- **TASK**
Arrange the material from the line containing "Click ellipsis button next to Recode Name" through the line containing "This screenshot has height=578, width=1116." as a JSON list of strings, one string per line, omitting blank lines and the pictures.

- **MATERIAL TO PROCESS**
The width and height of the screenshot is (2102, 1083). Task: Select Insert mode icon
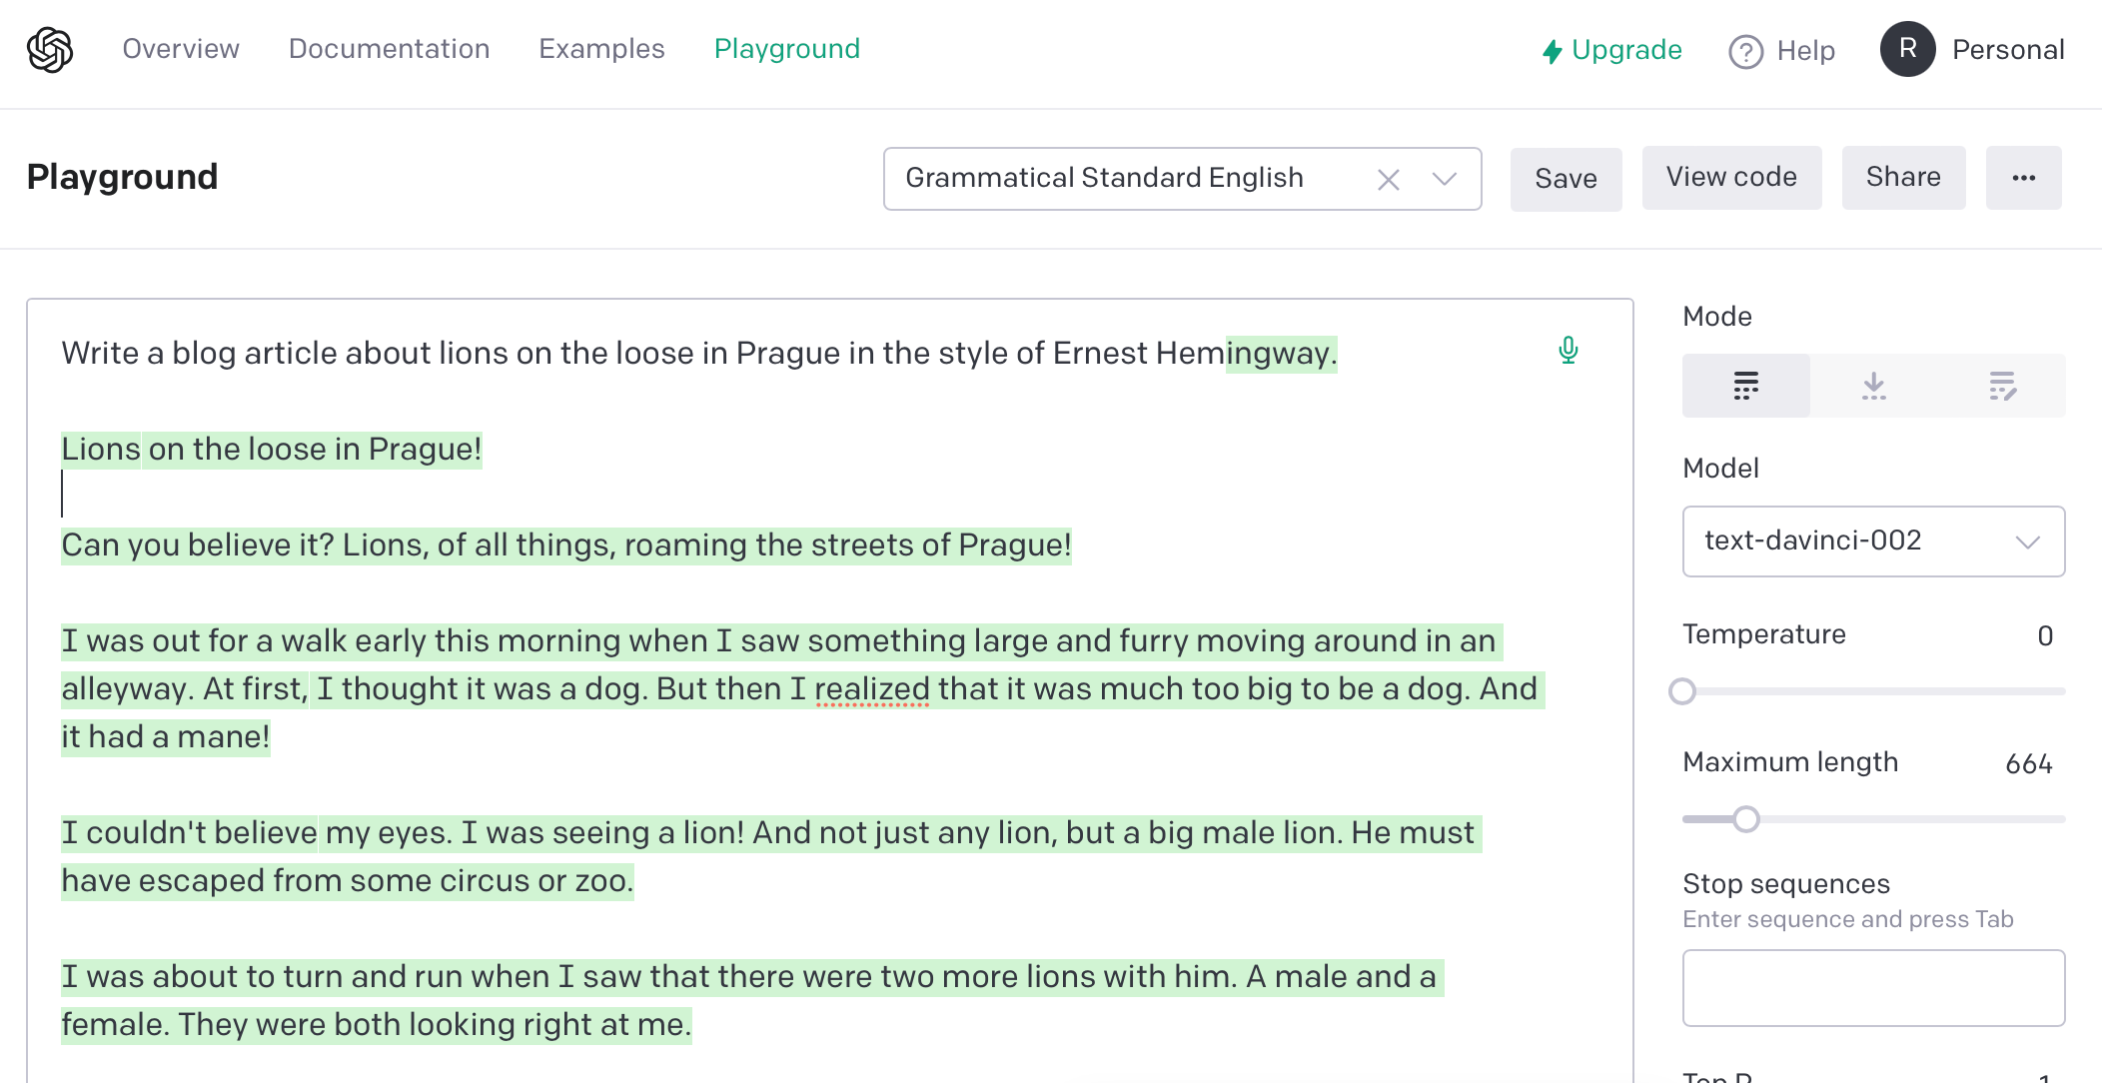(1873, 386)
---
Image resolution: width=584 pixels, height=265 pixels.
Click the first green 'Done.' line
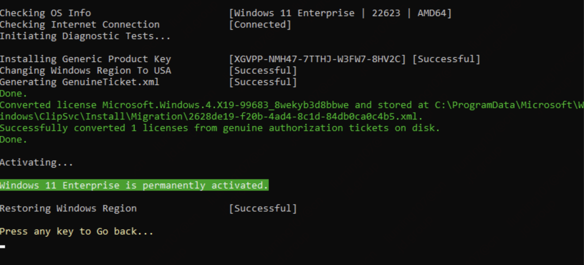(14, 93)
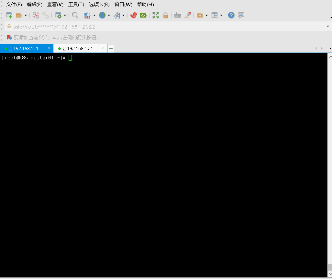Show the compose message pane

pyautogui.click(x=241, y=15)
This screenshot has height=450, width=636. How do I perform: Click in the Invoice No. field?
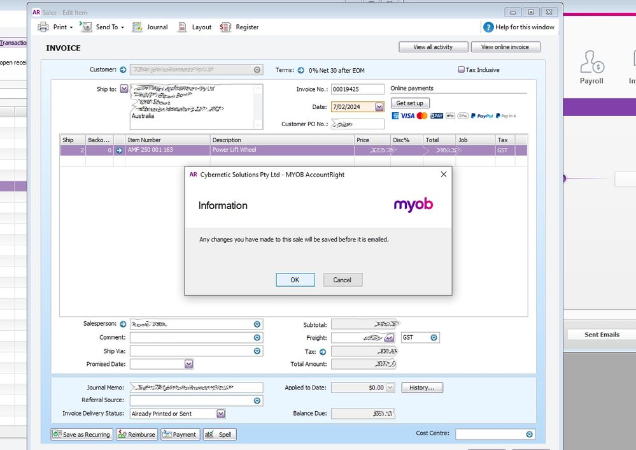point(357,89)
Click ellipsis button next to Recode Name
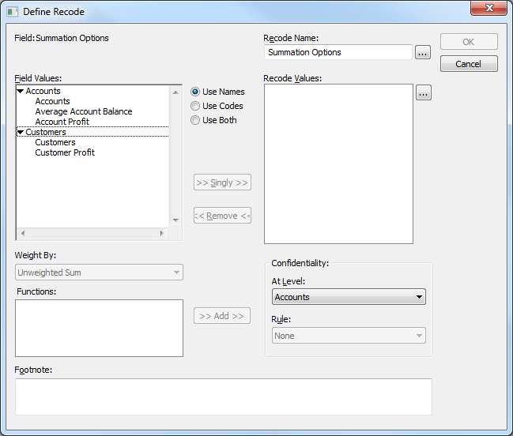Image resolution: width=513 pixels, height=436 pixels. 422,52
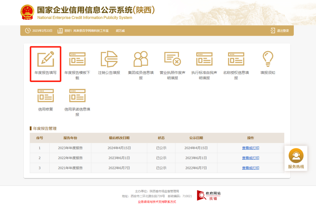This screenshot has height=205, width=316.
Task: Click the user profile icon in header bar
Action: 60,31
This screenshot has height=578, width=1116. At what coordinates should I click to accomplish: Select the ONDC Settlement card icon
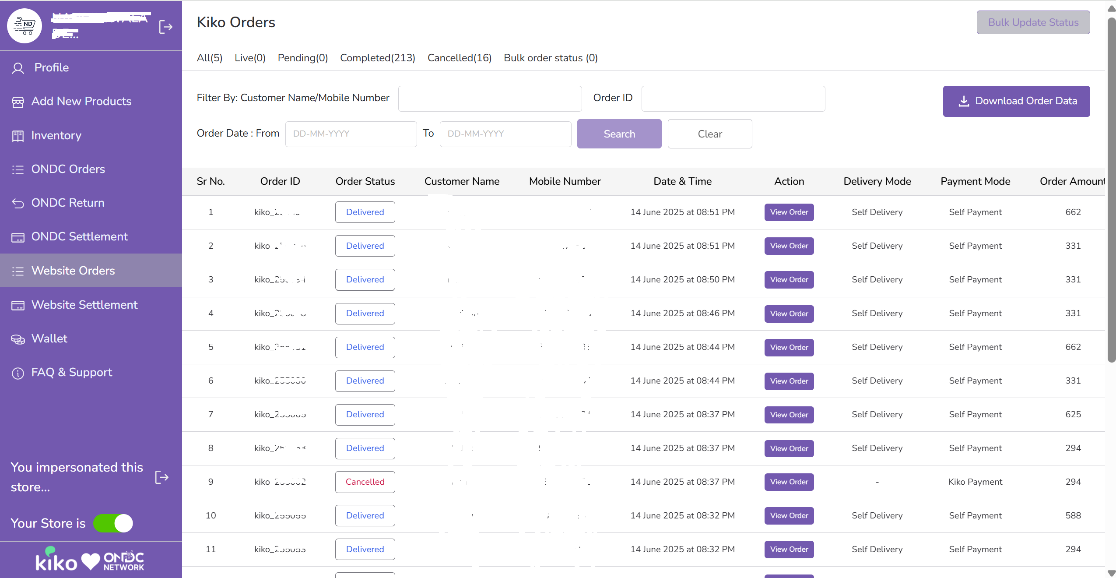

- **FINAL ANSWER**
[
  "Click ellipsis button next to Recode Name",
  "Image resolution: width=513 pixels, height=436 pixels. 422,52",
  "This screenshot has height=205, width=316.",
  "Task: Click the user profile icon in header bar",
  "Action: 60,31",
  "This screenshot has height=578, width=1116. At what coordinates should I click to accomplish: Select the ONDC Settlement card icon"
]